» Requirement:
Find the lines below that contain the string "dots". Copy each one.

++++ Excerpted records

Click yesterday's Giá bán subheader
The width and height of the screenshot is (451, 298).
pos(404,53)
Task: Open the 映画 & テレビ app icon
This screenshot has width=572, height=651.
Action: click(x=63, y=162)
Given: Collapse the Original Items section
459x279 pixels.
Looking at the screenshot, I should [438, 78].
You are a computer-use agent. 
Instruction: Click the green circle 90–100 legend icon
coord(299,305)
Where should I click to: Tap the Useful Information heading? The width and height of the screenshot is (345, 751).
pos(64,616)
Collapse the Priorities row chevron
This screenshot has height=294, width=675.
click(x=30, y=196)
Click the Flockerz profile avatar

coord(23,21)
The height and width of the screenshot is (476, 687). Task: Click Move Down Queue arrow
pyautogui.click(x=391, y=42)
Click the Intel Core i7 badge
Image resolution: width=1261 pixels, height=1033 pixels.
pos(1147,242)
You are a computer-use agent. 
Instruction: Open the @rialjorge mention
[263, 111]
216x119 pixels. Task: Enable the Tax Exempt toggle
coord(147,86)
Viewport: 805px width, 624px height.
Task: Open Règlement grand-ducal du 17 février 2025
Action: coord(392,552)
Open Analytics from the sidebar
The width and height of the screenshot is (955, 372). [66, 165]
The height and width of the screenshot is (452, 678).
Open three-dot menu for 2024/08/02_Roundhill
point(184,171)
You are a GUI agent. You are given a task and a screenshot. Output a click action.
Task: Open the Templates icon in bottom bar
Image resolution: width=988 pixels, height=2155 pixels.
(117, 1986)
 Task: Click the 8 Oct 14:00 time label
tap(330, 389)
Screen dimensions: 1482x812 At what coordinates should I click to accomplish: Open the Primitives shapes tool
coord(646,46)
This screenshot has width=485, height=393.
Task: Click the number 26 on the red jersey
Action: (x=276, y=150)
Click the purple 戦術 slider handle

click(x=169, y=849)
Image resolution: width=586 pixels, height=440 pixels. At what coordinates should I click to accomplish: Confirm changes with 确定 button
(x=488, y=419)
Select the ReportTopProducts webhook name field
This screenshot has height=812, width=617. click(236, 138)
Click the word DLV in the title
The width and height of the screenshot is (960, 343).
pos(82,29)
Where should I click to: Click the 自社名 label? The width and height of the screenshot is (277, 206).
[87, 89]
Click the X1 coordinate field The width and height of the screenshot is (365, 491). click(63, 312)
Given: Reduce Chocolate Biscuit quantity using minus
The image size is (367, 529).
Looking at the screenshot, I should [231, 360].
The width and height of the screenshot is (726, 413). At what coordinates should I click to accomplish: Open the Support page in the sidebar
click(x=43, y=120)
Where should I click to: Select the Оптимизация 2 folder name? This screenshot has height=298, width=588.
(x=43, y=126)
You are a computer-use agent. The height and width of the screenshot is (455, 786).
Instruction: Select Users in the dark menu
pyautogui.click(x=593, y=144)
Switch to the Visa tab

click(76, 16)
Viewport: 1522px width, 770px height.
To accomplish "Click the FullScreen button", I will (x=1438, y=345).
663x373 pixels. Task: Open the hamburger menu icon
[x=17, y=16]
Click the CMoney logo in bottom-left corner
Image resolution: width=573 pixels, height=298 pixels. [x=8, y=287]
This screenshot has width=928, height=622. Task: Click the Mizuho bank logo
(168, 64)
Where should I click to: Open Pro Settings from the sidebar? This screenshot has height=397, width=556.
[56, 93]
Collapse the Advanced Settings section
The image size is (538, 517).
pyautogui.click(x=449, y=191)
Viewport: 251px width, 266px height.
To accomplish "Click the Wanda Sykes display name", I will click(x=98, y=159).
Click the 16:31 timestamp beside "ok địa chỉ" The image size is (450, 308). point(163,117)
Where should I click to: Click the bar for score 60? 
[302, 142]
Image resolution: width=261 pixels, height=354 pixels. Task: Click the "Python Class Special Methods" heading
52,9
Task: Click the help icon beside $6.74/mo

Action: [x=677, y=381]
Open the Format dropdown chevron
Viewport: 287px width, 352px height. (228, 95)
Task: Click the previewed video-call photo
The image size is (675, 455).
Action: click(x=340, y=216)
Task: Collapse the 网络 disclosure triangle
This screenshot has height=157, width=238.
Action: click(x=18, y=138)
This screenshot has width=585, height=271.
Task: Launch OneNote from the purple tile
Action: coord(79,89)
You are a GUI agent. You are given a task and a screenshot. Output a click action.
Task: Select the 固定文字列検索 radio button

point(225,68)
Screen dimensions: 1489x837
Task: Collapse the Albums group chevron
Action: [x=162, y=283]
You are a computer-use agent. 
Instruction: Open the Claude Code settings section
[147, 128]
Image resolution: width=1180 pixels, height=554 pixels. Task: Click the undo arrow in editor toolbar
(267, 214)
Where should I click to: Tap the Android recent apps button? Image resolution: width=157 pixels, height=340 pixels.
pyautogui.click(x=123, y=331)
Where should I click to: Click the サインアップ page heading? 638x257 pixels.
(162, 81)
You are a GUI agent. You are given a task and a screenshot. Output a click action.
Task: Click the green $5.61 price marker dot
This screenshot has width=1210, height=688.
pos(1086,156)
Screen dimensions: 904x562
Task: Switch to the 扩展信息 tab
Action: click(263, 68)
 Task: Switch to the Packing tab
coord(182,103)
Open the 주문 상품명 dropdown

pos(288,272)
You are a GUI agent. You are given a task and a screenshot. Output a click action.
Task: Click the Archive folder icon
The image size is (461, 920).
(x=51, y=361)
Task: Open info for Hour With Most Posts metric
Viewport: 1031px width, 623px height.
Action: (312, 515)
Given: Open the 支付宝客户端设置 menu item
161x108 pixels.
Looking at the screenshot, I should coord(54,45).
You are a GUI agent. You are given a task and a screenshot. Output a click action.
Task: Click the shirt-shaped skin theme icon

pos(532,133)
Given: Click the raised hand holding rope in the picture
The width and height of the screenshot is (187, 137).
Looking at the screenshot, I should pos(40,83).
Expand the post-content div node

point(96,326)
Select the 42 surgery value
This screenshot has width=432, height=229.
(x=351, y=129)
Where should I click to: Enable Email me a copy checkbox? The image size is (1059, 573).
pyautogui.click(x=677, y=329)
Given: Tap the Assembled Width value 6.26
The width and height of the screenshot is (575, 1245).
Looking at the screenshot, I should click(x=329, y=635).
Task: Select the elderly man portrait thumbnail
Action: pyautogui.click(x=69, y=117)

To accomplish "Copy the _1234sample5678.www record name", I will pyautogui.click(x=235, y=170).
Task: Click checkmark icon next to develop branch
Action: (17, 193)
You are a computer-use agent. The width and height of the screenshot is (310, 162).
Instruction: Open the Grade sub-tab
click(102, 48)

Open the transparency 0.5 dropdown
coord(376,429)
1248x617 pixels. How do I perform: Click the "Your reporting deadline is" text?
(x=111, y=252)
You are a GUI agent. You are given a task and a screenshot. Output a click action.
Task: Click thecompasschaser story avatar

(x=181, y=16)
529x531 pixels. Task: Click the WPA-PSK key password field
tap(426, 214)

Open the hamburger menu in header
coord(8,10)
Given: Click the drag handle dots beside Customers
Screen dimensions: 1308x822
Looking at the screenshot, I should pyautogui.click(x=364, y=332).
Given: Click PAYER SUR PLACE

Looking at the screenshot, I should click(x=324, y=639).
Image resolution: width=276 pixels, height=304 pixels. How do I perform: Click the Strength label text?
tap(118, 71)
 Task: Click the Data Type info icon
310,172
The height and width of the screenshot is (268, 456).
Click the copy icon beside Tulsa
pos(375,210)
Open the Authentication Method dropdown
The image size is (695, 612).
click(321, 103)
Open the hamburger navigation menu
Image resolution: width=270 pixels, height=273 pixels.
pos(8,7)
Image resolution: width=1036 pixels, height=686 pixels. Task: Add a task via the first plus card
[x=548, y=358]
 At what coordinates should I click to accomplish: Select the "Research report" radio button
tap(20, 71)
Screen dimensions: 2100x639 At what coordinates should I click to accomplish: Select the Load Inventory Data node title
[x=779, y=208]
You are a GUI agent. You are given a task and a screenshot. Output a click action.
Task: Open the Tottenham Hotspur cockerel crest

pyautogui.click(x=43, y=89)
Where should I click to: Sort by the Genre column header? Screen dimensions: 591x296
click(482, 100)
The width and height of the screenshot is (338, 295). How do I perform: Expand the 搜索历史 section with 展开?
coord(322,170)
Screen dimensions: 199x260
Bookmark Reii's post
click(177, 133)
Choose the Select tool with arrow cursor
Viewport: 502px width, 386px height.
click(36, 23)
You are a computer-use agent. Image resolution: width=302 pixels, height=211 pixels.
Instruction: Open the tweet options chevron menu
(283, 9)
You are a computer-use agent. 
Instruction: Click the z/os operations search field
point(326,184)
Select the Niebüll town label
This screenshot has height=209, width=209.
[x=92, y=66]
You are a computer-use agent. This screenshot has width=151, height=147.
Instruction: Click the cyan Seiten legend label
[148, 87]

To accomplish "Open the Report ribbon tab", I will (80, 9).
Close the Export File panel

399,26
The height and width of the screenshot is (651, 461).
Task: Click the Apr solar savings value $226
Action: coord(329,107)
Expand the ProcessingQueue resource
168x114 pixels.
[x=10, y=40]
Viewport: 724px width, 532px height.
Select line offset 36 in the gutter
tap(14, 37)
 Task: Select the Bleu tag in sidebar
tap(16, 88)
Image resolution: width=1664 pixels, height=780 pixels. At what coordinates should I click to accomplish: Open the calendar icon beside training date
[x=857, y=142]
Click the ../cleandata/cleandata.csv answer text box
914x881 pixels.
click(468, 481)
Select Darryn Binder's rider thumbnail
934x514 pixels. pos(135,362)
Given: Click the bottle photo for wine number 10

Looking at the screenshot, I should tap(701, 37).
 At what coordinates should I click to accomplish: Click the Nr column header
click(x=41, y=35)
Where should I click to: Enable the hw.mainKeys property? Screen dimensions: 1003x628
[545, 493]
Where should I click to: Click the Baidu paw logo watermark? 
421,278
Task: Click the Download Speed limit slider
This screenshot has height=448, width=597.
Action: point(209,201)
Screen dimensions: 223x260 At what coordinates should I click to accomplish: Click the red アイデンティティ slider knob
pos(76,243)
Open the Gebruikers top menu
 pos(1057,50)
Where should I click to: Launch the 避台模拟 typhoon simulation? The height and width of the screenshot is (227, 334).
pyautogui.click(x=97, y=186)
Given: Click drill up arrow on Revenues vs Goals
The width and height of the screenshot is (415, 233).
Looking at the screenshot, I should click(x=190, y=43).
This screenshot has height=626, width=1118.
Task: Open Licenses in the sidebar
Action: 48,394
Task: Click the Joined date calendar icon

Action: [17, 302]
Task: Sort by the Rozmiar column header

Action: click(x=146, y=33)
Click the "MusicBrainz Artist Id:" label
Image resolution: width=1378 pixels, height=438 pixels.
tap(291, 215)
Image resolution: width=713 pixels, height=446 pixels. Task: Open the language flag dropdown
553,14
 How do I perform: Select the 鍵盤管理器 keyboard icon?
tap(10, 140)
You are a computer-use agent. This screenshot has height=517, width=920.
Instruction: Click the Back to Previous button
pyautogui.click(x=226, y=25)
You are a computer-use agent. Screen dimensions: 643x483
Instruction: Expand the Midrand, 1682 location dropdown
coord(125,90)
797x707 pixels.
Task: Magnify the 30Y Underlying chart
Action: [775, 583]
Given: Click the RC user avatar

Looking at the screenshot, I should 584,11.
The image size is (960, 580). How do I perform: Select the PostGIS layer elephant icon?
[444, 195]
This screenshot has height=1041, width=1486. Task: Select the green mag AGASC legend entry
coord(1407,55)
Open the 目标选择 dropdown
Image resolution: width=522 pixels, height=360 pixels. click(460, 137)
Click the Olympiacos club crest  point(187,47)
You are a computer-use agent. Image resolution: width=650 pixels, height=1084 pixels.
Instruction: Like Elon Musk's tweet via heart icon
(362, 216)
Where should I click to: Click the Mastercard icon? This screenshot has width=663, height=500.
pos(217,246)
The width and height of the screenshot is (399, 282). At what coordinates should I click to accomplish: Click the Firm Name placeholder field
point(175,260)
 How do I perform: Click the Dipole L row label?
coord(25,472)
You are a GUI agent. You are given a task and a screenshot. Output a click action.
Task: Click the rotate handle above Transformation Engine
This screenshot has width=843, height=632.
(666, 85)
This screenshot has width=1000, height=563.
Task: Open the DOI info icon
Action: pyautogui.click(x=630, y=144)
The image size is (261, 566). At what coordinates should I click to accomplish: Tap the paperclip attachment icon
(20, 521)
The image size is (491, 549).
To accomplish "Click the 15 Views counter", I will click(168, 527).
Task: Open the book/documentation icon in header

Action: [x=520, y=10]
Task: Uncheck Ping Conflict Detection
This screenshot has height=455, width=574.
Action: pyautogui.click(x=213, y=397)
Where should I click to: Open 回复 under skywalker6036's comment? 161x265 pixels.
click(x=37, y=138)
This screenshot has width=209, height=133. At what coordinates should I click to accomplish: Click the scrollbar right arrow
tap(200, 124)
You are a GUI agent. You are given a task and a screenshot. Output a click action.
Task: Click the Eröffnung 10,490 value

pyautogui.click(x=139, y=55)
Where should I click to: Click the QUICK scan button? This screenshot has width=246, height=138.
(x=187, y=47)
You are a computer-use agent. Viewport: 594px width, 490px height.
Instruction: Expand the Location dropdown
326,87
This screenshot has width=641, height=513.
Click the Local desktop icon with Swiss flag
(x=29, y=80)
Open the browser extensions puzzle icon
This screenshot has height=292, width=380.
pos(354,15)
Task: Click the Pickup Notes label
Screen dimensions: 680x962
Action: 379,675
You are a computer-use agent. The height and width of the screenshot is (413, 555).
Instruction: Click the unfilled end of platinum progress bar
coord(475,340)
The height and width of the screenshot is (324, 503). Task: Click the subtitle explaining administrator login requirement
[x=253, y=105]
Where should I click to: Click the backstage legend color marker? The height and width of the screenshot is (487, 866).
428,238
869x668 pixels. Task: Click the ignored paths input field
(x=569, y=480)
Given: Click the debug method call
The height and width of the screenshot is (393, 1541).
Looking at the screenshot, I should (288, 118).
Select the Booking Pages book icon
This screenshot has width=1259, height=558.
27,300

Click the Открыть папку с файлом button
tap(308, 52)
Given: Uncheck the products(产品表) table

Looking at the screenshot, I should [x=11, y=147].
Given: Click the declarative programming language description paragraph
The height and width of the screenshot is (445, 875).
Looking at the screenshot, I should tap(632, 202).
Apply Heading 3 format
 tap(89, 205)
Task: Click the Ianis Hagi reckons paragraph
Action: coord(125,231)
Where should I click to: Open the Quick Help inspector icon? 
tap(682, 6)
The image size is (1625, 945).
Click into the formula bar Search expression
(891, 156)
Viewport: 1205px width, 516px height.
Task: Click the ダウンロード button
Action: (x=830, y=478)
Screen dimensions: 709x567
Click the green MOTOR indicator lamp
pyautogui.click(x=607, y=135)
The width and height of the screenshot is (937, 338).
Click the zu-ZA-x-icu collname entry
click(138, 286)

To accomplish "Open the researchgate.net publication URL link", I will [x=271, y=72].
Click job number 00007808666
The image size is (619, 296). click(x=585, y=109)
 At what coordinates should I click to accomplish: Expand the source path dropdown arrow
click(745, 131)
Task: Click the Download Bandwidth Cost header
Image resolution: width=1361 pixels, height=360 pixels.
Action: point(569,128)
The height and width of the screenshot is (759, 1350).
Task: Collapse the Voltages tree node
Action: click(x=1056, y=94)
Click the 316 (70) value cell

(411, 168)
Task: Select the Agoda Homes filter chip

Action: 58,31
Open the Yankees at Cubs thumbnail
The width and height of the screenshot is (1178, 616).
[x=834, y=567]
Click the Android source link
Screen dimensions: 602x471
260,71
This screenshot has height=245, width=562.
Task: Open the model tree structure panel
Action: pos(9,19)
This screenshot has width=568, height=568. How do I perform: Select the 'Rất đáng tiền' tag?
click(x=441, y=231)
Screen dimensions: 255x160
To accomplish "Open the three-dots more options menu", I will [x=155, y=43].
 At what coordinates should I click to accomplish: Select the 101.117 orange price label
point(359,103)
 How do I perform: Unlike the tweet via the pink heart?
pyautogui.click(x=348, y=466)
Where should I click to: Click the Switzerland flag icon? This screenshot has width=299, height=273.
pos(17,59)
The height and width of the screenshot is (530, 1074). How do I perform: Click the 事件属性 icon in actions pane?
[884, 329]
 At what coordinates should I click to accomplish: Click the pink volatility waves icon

++++++++

» Task answer:
Given: Click the drag handle dots beside Customers
To accomplish "Open the three-dots more options menu", I will [x=155, y=43].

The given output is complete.